Re: [PATCH] xfs_db: add blockget -L option

[Eric Sandeen]

On 5/10/18 4:36 PM, hal@deer-run.com wrote:
> From: Hal Pomeranz <hal@deer-run.com>
> 
> Allow blockget on a mounted file system or "dirty" file system image
> with pending log entries-- by simply ignoring the log.  This makes
> xfs_db more useful for forensics where we are often dealing with these
> types of images.  Flushing log entries to disk by mounting/unmounting
> the file system would allow us to use blockget, but would make changes
> to the file system state which are not desirable in forensics contexts.
> 
> Signed-off-by: Hal Pomeranz <hal@deer-run.com>

Well, I'm back on the fence about this one; I know I steered you in
this direction, but after talking to dchinner a bit, he raised some valid
concerns about adding an option which essentially makes the tool behave
in unpredictable ways (by trying to traverse an inconsistent filesystem).

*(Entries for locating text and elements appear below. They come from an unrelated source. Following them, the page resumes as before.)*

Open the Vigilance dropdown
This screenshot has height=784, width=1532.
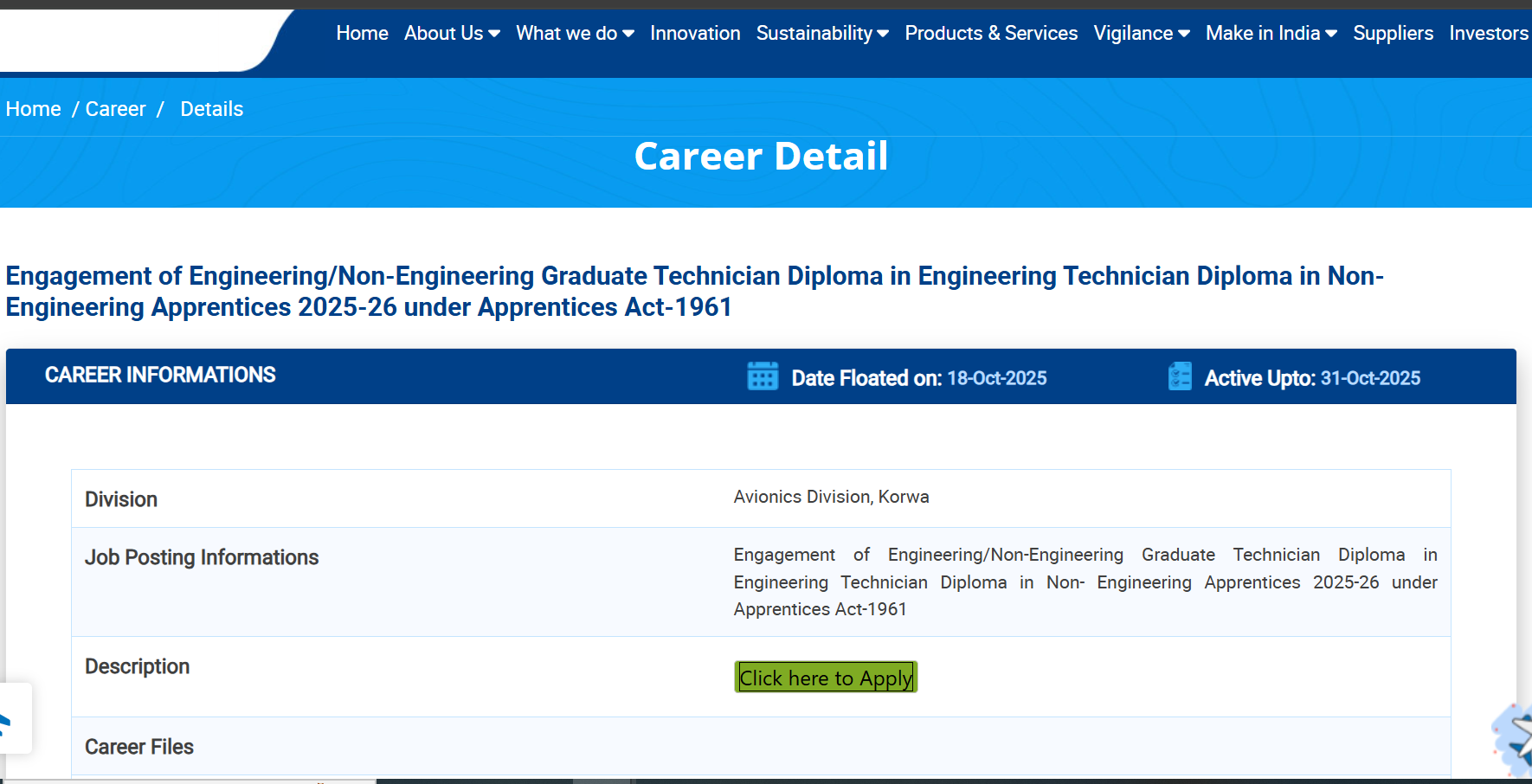(1141, 33)
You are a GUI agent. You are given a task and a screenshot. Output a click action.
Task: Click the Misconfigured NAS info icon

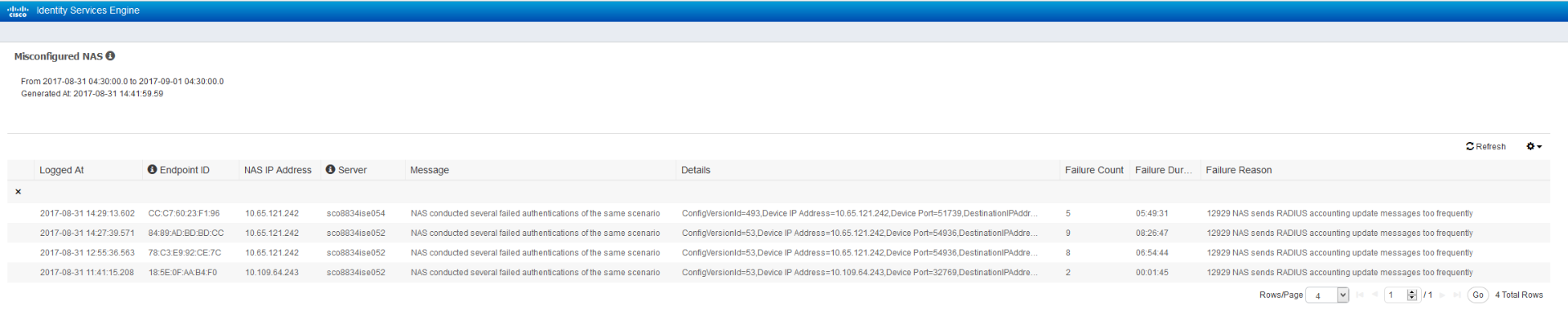110,56
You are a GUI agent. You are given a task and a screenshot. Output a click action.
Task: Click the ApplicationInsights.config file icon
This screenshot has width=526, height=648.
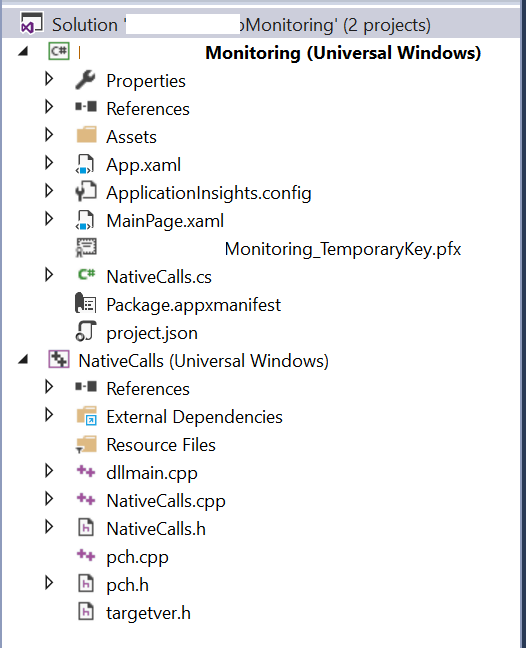coord(86,192)
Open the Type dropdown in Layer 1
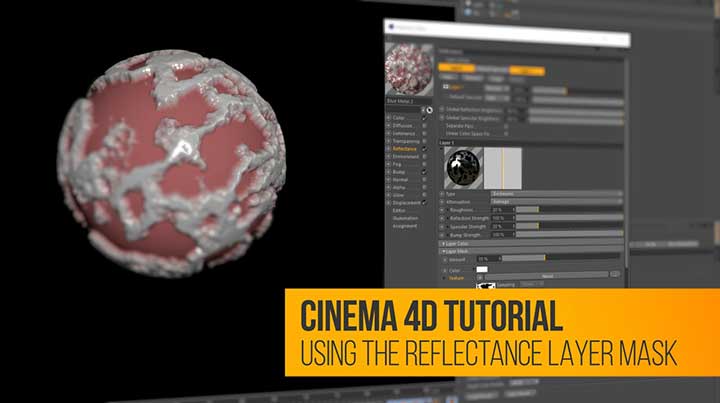The width and height of the screenshot is (720, 403). 555,193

I had jumped to the conclusion that the usecase was for examining an
offline filesystem image without needing to perturb it by replaying the
log; Dave pointed out that you're talking about using this on a live
filesystem, and even baking this behavior into other higher level tools.
That kind of opened my eyes to all the ways this can go wrong.  :(

Thus spake Dave:

> IMO, the only thing worse than not having a forensic tool for a
> specific job is having a forensic tool provided by a trusted toolkit
> whose results are unreliable and cannot be trusted....

...

> I'd suggest, in that case, that you limit it's use to off-line or
> read-only snapshots of online filesystems? This would mean that the
> results of xfs_db operations (while eceedingly slow) will be
> reliable.

And in both of those cases, you won't need to ignore a dirty log.
Especially with teh express stated purpose of examining live
filesystems, I really hate to give you this much rope.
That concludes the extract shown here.